Celia Dropkin’s poems are erotically frank and emotionally unabashed, deeply engendered, relentlessly truthful. Like songs, they are terse and musical and carefully constructed to explode with maximum impact. They reveal the relationships between women and men in a way that was unprecedented in Yiddish literature. Although they were mostly written in the 1920s and 1930s, they feel utterly contemporary, which is why we are just now catching up with her. It took us this long to follow the bright light in her poems. Now, after a decade of work by her translators, Dropkin’s poems will be published this year in a bilingual edition, The Acrobat: The Selected Poems of Celia Dropkin.

Dropkin is sometimes associated with the first full-fledged modernist Yiddish poets, a group who named themselves Di Inzikhistn, or The Introspectivists. Such figures as Jacob Glatstein, Aron Glantz-Leyeles, and N. B. Minkov turned Yiddish poetry away from its collectivist concerns into an expression of individual life. They rejected the working-class engagements and socialist ethos of the “sweatshop” or “labor” poets. Stylistically, they carried Yiddish poetry into the twentieth century. “The world exists and we are part of it,” they wrote in the Introspectivist manifesto: “But for us, the world exists only as it is mirrored in us, as it touches us. The world is a nonexistent category, a lie, if it is not related to us.”

Dropkin’s taut free-verse poems shared the Introspectivist agenda for an intimate, experiential, embodied poetry, which rejected symbolic formalisms, but they were even more radically personal, edgier and more unbridled. In 1935, she self-published In heysn vint (In the Hot Wind), the only book to appear in her lifetime, and the few who bothered to review it mostly criticized her erotic sensibility, her outpouring of feeling, the idea that “even her illusions can’t get away from her body—her body won’t let up.” Those who noticed and sometimes admired her work often missed the conscious craft in her poems, which are not diary entries but fully formed objects, well-made lyrics. Her poems are not mini-autobiographies; indeed, one gets a skewed sense of biography from her work. For example, she was by all accounts stably married for more than thirty years—she and her husband had six children together—but you wouldn’t necessarily know that from her poems. The voice in her lyrics is a construct, a representative, what Emily Dickinson calls a “supposed person.” At times she reminds me of some other ferocious female makers, such as Anna Swir or Alfonsina Storni or Marina Tsvetaeva, who wrote that the reason there cannot be “too much” of the lyric is because the lyric is itself the “too much.”

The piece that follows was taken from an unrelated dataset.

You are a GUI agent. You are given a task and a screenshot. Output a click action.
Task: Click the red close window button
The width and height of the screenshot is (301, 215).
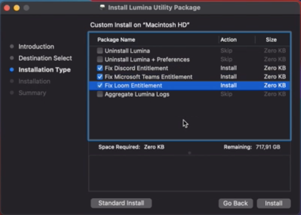coord(7,8)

It’s true that Dropkin writes out of a woman’s body. She enters poetry as a forthright lover, a subversive agent of love, not an object of desire, a passive beloved. She is voracious and suggests that all of her widowed mother’s concealed longings transferred themselves to her: “And now her holy, / latent lust, spurts frankly from me.” She is both a feverish lover and a caring mother, and the roles don’t always [End Page 106] sit comfortably together. How ruefully she acknowledges the physical consequences of pregnancy: “What reconstructed my limbs to be so ugly / and sucks my marrow and sucks my blood / and bores through my breasts?” She needs the healing powers of nature, and yet there is always a snake in her garden, something sucking her under. She writes out of her own conflicts, her insatiable desires, her visionary needs: “My baby was calling to me,” she confesses in “In Sullivan County,” “But I was welded to the mountain, / and for a long time sorrow swung around me / and for a long time the baby cried and called out / until the valley heard my steps again.”

Dropkin takes the stance of a doomed, rebellious singer—she wrote lullabies that wound—and courted extremity. She speaks as an acrobat who secretly longs to fall, a woman whose heart is eaten by worms (“and that fat worm—passion...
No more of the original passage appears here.